══ Available data

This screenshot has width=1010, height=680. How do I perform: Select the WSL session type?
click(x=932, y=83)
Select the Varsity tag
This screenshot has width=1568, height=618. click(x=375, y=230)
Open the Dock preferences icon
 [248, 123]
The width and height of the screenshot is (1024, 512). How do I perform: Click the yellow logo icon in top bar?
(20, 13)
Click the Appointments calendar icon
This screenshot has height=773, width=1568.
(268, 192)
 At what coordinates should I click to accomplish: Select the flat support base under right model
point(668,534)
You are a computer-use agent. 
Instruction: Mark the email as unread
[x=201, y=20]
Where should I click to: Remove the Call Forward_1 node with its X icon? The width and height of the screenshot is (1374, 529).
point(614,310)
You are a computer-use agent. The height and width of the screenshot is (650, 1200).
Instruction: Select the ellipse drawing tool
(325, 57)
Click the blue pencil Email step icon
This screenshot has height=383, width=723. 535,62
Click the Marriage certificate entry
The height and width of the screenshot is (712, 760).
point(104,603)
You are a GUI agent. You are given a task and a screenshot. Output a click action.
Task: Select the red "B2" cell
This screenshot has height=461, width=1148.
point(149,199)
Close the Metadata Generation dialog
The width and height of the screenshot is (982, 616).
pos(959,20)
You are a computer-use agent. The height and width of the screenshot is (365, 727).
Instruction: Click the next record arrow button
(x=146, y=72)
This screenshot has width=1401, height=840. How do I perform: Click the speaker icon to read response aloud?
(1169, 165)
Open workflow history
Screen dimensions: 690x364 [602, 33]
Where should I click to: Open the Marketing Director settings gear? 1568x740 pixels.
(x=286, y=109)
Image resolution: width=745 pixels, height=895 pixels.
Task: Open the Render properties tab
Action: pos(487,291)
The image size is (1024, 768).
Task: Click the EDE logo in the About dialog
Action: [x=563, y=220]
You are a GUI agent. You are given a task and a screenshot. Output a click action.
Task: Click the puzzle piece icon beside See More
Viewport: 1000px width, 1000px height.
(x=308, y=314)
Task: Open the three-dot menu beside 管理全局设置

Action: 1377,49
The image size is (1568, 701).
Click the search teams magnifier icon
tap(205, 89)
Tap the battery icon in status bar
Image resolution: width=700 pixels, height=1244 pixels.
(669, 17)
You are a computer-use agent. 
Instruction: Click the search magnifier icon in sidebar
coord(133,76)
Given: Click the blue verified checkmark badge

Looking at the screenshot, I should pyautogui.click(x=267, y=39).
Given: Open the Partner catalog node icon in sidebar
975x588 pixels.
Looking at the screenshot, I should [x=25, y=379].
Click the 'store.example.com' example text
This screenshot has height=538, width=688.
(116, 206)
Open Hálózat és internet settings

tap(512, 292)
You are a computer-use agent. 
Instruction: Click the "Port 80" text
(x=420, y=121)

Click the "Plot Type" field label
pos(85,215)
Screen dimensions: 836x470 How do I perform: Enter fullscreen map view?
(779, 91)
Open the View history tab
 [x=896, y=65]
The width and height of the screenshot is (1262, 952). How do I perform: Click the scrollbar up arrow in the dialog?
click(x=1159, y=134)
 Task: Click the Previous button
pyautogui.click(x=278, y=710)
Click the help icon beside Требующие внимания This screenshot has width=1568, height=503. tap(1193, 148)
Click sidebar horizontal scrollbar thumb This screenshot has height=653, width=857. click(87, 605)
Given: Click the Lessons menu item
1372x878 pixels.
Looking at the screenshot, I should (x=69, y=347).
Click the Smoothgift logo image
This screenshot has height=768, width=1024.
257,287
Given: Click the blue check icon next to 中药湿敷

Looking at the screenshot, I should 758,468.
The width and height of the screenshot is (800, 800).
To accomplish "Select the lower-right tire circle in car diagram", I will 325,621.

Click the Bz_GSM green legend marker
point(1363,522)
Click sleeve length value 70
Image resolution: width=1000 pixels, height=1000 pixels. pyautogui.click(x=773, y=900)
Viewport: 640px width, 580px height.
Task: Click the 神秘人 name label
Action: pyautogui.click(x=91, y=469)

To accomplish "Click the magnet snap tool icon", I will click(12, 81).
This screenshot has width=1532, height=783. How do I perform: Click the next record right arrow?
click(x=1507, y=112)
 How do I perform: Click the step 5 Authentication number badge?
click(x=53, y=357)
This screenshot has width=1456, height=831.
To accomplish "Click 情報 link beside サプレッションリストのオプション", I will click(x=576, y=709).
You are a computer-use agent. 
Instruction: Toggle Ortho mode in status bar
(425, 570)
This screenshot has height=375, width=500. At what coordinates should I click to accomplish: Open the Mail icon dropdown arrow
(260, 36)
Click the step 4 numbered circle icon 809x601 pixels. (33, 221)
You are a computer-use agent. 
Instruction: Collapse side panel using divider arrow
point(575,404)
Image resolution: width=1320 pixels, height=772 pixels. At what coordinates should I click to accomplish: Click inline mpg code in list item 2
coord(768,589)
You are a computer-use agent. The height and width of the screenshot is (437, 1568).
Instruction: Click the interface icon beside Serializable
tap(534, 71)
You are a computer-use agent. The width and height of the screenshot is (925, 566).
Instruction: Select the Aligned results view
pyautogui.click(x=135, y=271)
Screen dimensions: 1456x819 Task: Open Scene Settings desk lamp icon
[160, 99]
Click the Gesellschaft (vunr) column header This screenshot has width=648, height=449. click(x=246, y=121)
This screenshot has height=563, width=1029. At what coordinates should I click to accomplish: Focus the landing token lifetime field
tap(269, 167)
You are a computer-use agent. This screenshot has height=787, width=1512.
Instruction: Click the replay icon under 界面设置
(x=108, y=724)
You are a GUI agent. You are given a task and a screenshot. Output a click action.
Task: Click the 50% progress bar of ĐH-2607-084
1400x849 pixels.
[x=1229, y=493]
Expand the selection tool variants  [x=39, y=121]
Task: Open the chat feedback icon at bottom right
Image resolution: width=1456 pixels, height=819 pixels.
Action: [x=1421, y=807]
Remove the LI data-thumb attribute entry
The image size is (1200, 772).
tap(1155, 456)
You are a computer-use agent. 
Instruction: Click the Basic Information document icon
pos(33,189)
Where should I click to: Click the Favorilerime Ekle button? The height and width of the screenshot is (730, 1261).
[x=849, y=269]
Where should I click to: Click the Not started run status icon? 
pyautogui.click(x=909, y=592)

════

Task details
Would you please copy all lines in the data that contain the word "will"?

Output of the task
To accomplish "Select the lower-right tire circle in car diagram", I will 325,621.
To accomplish "Click the magnet snap tool icon", I will click(12, 81).
To accomplish "Click 情報 link beside サプレッションリストのオプション", I will click(x=576, y=709).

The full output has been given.